CHAT_MODEL = 'stabilityai/StableBeluga-7B'
pipe = pipeline("text-generation", model=CHAT_MODEL, model_kwargs={
    'torch_dtype':torch.float16,
    'device_map':'auto',
    "cache_dir": "/mnt/local_storage"})
pipe(prompt, max_length=200)
del(pipe)
accelerator = Accelerator()
accelerator.free_memory()
! nvidia-smi

Moving toward production-grade hosting with Ray Serve

To host LLMs in production-quality environments, we’ll want a number of additional capabilities

  • Reliability
  • Scalability – and preferable auto-scaling since GPUs are expensive
  • Integration with other Python libraries and application code
  • Access to data at scale

These capabilities are provided by Ray Serve

What is Ray Serve?

Serve is a microservices framework for serving ML – the model serving component of Ray AI Libraries.

Deployments

Deployment is the fundamental user-facing element of serve.

Our First Service

Let’s jump right in and get something simple up and running on Ray Serve.

@serve.deployment
class Hello:
    
    def get_response(self, message: str) -> str:
        return "Yes! " + message

handle = serve.run(Hello.bind(), name='hello_world_app')

Code to create and deploy a Deployment (component) with Ray Serve is minimal

We can invoke this service via HTTP if we add one additional method

@serve.deployment
class Hello:

    async def __call__(self, request: Request) -> dict:
        data = await request.json()
        data = json.loads(data)
        return {"result": self.get_response(data['input']) }
    
    def get_response(self, message: str) -> str:
        return "Yes! " + message

handle = serve.run(Hello.bind(), name='hello_world_app')
sample_json = '{ "input" : "hello" }'
requests.post("http://localhost:8000/", json = sample_json).json()

The deployment(s) that accept HTTP connections from the outside world are called “ingress deployments”

For brevity and simplicity, as we explore LLM applications, we will create deployments without HTTP handling.

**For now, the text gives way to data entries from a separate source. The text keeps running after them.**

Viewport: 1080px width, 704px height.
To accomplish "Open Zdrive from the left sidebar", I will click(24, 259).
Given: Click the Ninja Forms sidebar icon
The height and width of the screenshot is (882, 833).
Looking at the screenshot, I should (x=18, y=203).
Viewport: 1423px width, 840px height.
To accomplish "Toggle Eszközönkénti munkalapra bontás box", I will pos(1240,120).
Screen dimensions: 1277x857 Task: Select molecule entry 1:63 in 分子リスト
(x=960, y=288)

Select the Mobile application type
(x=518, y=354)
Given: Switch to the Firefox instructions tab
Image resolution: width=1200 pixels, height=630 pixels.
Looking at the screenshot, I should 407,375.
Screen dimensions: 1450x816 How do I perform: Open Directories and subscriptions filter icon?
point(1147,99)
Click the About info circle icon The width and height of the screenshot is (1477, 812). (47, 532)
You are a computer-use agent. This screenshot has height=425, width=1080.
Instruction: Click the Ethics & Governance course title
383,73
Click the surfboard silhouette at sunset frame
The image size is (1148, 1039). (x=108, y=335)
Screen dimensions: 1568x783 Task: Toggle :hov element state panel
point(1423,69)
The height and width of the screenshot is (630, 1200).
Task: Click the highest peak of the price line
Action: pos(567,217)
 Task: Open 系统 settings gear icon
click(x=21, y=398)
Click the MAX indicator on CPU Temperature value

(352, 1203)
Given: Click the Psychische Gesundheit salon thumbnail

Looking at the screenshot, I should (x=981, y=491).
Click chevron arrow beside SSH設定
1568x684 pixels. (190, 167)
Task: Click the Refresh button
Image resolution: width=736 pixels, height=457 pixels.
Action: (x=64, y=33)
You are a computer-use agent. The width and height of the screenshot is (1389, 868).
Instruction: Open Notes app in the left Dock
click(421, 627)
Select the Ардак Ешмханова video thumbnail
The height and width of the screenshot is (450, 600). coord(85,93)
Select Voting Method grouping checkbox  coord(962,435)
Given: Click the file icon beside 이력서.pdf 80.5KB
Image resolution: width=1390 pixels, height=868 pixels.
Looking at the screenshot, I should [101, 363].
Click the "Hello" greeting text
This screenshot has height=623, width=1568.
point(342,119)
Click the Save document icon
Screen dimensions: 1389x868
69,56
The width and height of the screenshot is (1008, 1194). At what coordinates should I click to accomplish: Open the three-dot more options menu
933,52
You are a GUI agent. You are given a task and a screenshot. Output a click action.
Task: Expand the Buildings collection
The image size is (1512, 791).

In a complete system, one or more ingress deployments would call functionality in other deployments.

But we can also call into a running deployment directly, for easier dev and testing

handle.get_response.remote('Hello San Francisco!')
ref = handle.get_response.remote('Hello San Francisco!')
ray.get(ref)
serve.delete('hello_world_app')

With minimal modification, we can plug the Huggingface model access into a Serve deployment

Note that we guarantee access to a full GPU by annotating the @serve.deployment decorator with a resource requirement: in this case, 1.0 GPUs

Resources can include

  • num_cpus
  • num_gpus
  • resources dictionary containing custom resources
    • custom resources are tracked and accounted as symbols (or tags) in order to match actors to workers

Example

@serve.deployment(ray_actor_options={'num_cpus' : 2, 'num_gpus' : 2, resources : {"my_super_accelerator": 1}})
class Demo:
    ...

The purpose of the declarative resource mechanism is to allow Ray to place code on suitable nodes in a heterogeneous cluster without our having know which nodes have which resources to where our code should run.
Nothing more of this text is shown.